On entend parler, en ce moment, d’un appel « pour un audit citoyen de la dette publique », signés par différentes personnalités et organisations.
« Une partie (de la dette), et laquelle, peut-elle être considérée comme illégitime, c’est-à-dire contractée au mépris de l’intérêt général et à ce titre faire l’objet d’une annulation ? », s’interrogent les initiateurs de cet appel.
Mais, au vu de ce tableau, en quoi un tel audit serait-il nécessaire ? Et quelle partie de cette dette pourrait être « légitime » ? Pas un centime !
Pas une mesure de rigueur frappant les travailleurs, pour payer cette dette, n’est « légitime ». La dette, c’est celle des patrons, des capitalistes, ils en font leurs choux gras depuis des années sur le dos de toute la population.
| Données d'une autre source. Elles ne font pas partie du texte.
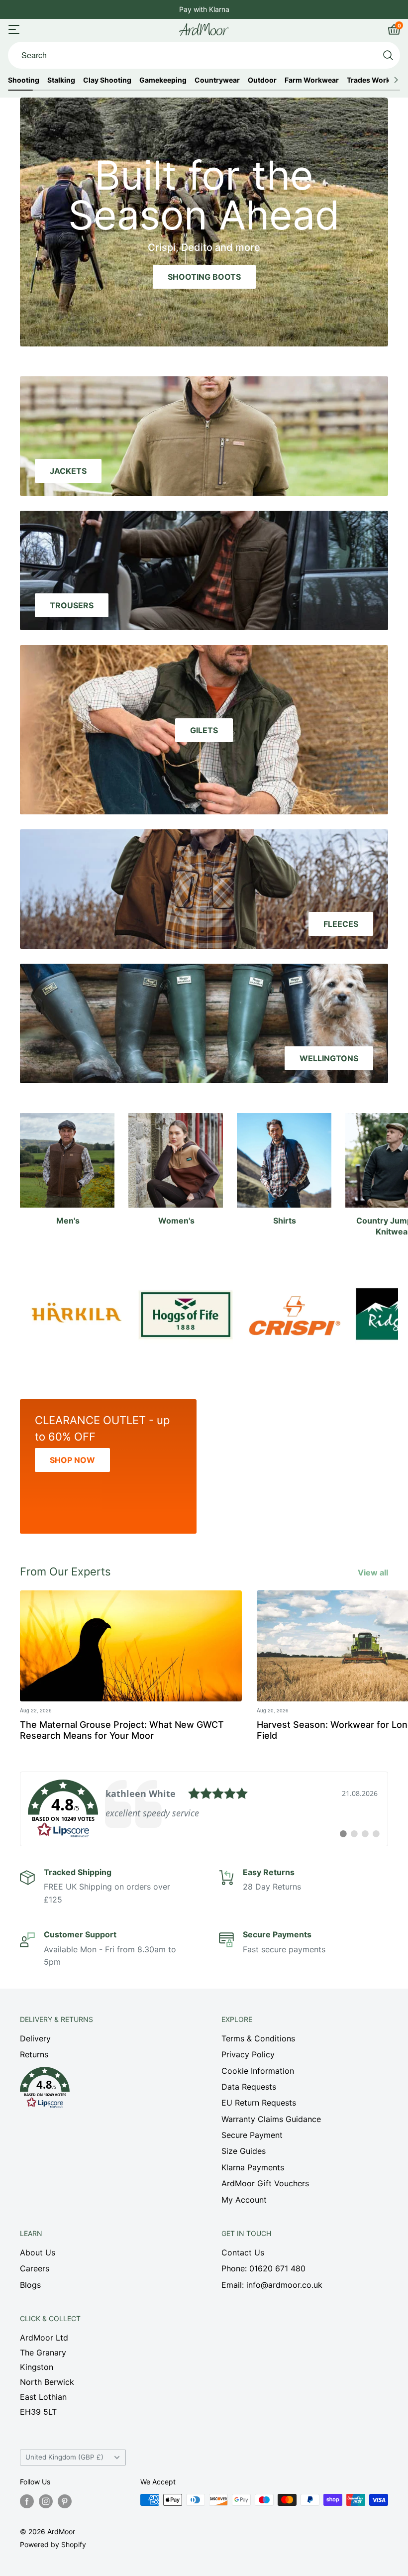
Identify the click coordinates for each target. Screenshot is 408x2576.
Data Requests (248, 2087)
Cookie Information (257, 2071)
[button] (103, 2090)
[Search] (388, 55)
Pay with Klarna (204, 9)
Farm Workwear (312, 80)
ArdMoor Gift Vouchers (265, 2183)
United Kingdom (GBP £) (64, 2457)
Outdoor (262, 80)
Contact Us (242, 2252)
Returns (34, 2054)
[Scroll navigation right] (396, 80)
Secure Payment (252, 2135)
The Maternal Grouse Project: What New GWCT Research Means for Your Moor (122, 1730)
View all (374, 1572)
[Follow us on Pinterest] (65, 2501)
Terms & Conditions (258, 2038)
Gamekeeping (163, 80)
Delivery (35, 2038)
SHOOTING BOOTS (204, 277)
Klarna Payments (252, 2167)
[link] (204, 1809)
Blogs (30, 2285)
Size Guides (243, 2151)
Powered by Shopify (53, 2544)
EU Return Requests (258, 2103)
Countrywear (217, 80)
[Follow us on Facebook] (27, 2501)
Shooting (23, 80)
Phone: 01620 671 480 (263, 2268)
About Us (37, 2252)
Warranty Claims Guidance (271, 2119)
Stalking (61, 80)
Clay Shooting (107, 80)
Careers (34, 2268)
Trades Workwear (377, 80)
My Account (244, 2200)
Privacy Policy (248, 2054)
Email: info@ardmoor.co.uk (271, 2285)
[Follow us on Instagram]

Qu’ils se débrouillent pour la payer eux-mêmes !
Et que l’on ne nous parle plus de la nécessité de trouver d’autres sources de financement pour la Sécurité sociale.
Que les patrons remboursent les exonérations dont ils ont bénéficié, et on n’en parlera plus !
(1) Il s’agit de l’Agence centrale des organismes de Sécurité sociale (ACOSS), qui gère la trésorerie du régime général de la Sécu. Ce graphique a été publié dans son bulletin d’information, Acosstat, n° 138, novembre 2011.
Ces gens-là osent nous parler de la « fraude sociale » des salariés ?
(extrait de l’éditorial)
La véritable fraude, c’est prétendre qu’il faudrait subordonner toute la vie sociale au remboursement de la dette et à la réduction des déficits publics et, pour cela, sacrifier les hôpitaux, les services publics, les droits ouvriers et les emplois par millions.
La fraude, la vraie, c’est prétendre qu’il faudrait constituer des gouvernements d’union nationale au nom de l’« intérêt général »,alors que leur seule fonction est de tenter de contenir la colère ouvrière et d’imposer les coups les plus destructeurs, que ce soit en Grèce, en Italie ou en France (1).
Qu’on ne vienne pas nous parler de fraude sociale ! Quel que soit l’enrobage, chacune des attaques du plan Fillon 3, aggravé par les mesures qui, jour après jour, viennent l’alourdir, n’a qu’une justification : la défense frauduleuse d’un système capitaliste failli.
Pour les travailleurs et la jeunesse, rien n’est plus urgent que la réalisation de l’unité pour le retrait de toutes les mesures Fillon.
Pour le POI, cette urgence s’inscrit dans un combat plus vaste contre tout plan d’austérité présent ou à venir, et quelle que soit la couleur politique du gouvernement qui veut l’imposer. Un combat pour en finir avec la dictature de la troïka Union européenne-BCE-FMI et ouvrir la voie à l’indispensable reconquête de la démocratie politique. C’est le sens des meetings auxquels appelle le Parti ouvrier indépendant dans tout le pays.
(1) La charge contre la « fraude sociale » annonce un plan d’envergure contre tout l’édifice de la protection sociale fondée sur la solidarité ouvrière.